(Pixel coordinate grounding data)

%%

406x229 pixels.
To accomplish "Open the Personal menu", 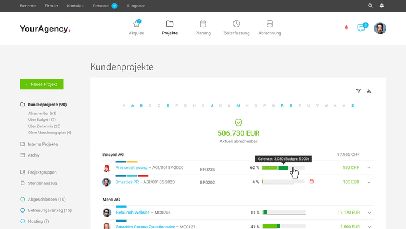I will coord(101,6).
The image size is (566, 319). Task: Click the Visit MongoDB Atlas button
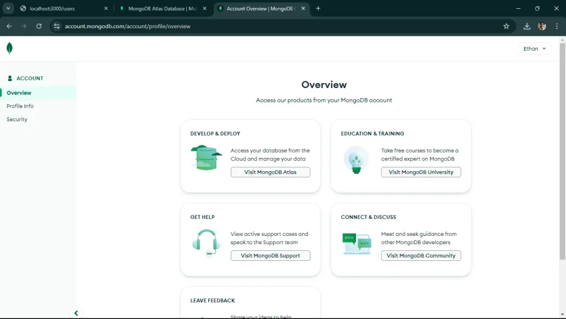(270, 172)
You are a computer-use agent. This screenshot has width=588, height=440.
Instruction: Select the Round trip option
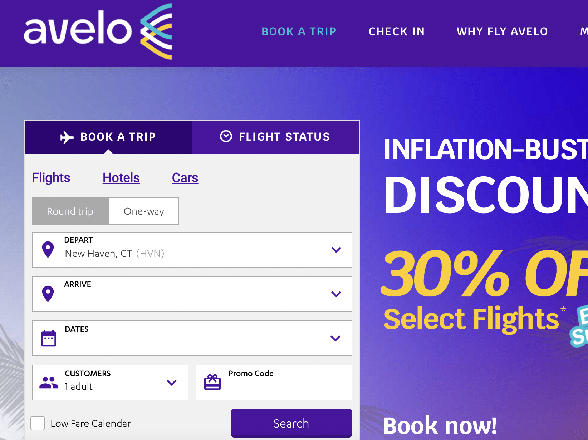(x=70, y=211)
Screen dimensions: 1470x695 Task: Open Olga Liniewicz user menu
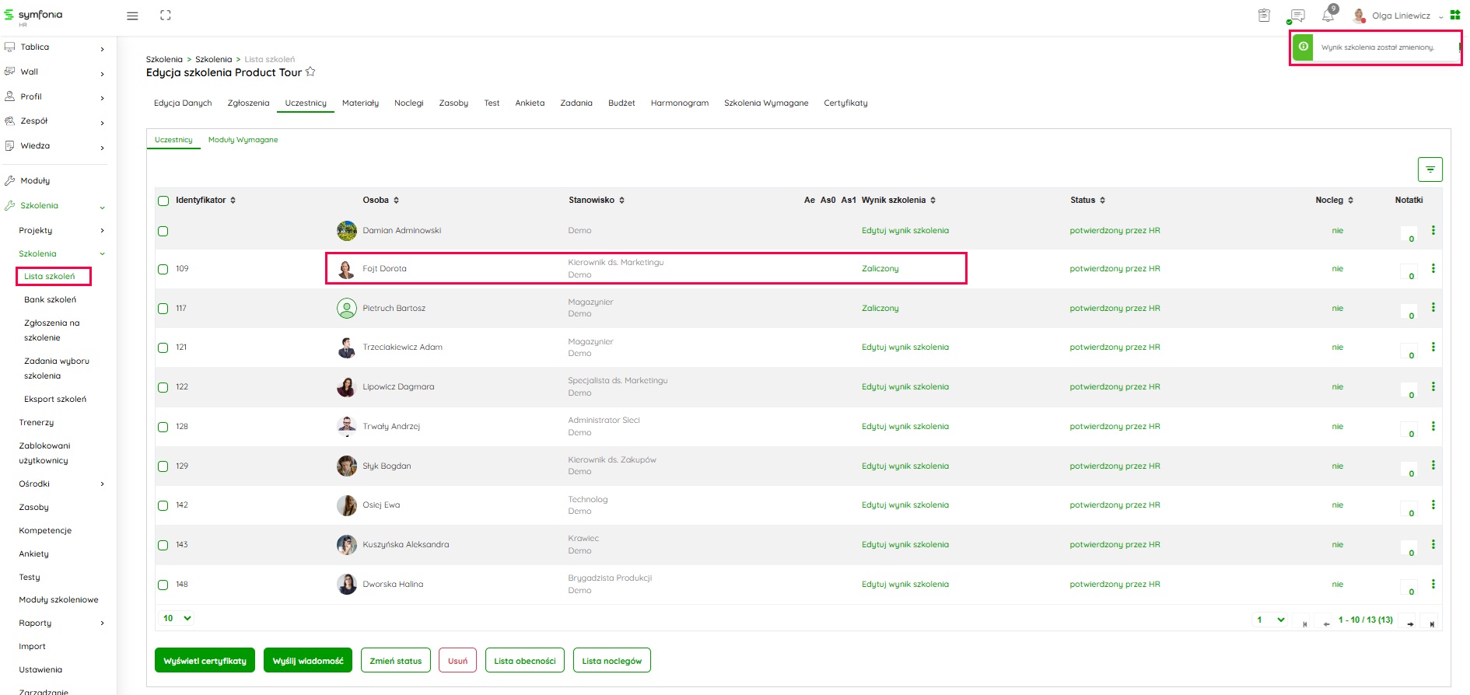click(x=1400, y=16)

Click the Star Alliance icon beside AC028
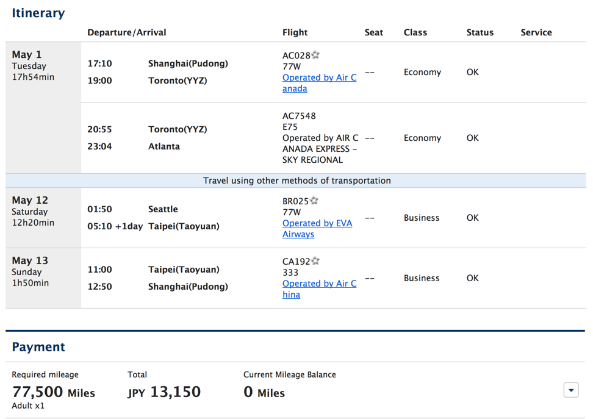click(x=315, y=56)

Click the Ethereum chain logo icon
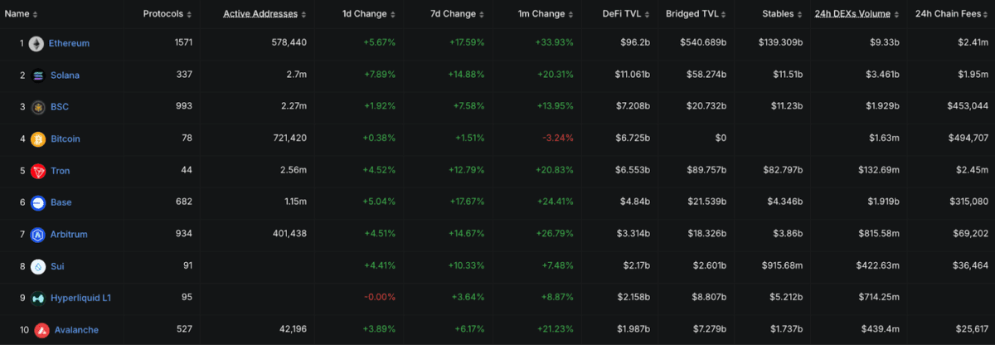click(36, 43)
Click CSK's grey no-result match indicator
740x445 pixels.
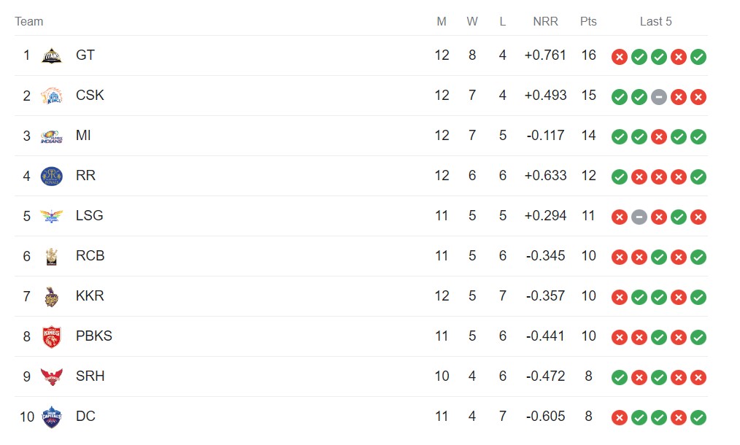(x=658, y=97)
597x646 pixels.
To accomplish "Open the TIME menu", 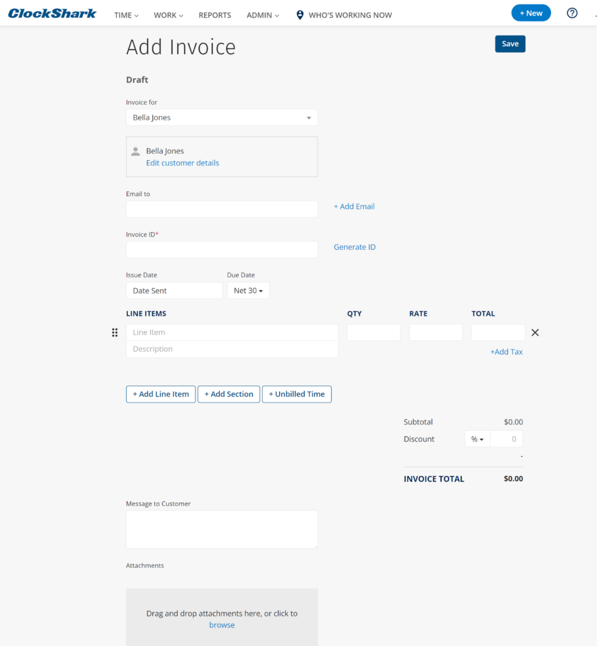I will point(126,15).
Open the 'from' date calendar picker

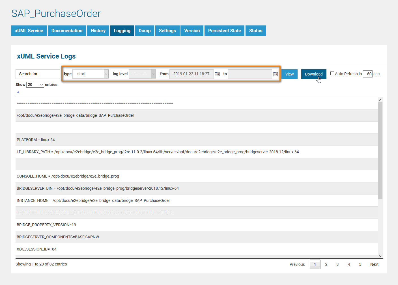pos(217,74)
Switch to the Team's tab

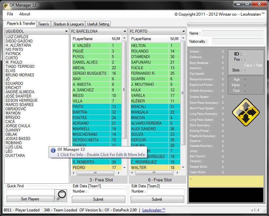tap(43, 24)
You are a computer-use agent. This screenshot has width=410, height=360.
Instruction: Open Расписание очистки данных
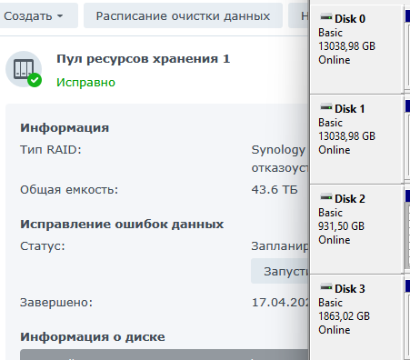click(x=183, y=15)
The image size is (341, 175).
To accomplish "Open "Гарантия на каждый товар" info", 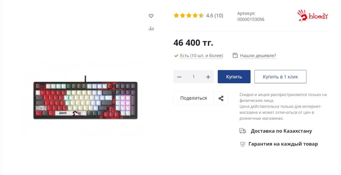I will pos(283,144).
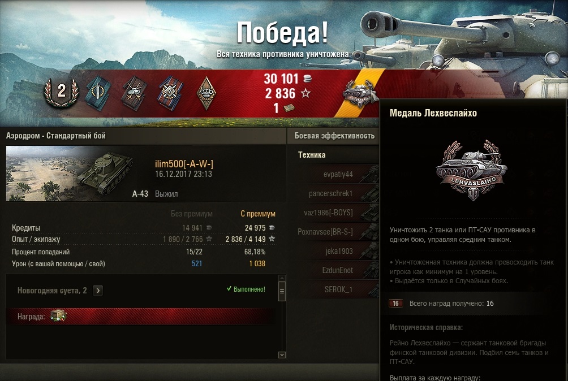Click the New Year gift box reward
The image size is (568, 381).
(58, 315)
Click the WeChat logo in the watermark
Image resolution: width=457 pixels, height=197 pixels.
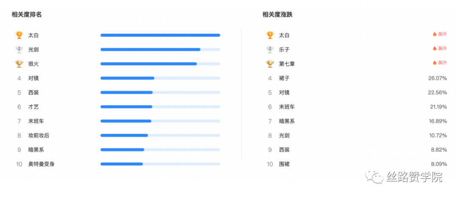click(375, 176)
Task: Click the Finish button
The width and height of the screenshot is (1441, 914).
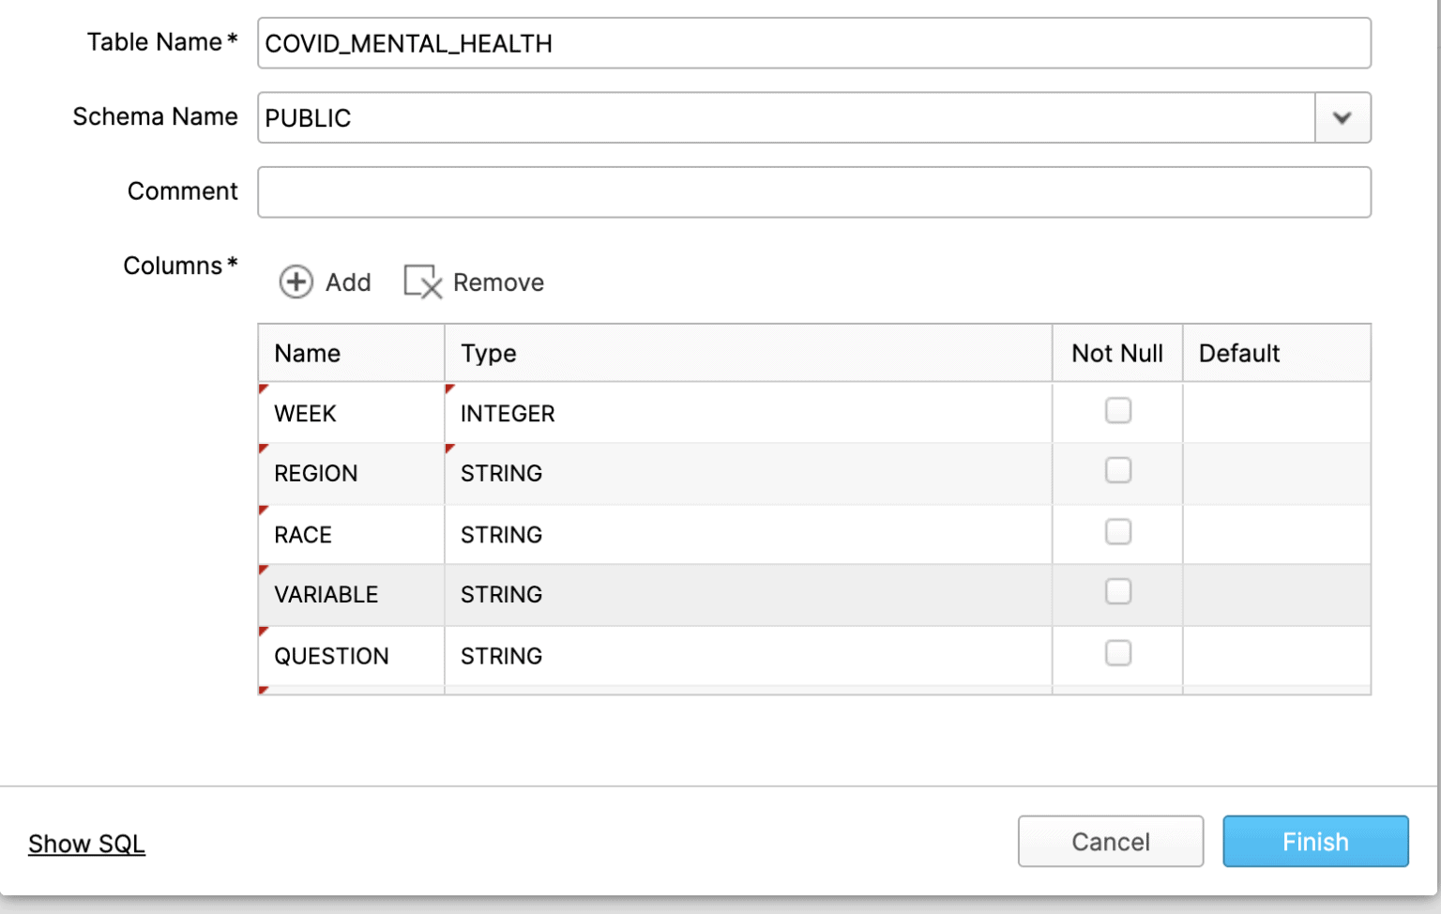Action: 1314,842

%%

TASK OBJECTIVE —
Go through the records above and return each line in which the word "This" occurs.

TASK RESPONSE —
You are a computer-use agent. This screenshot has width=588, height=440.
You are a computer-use agent. This screenshot has width=410, height=360.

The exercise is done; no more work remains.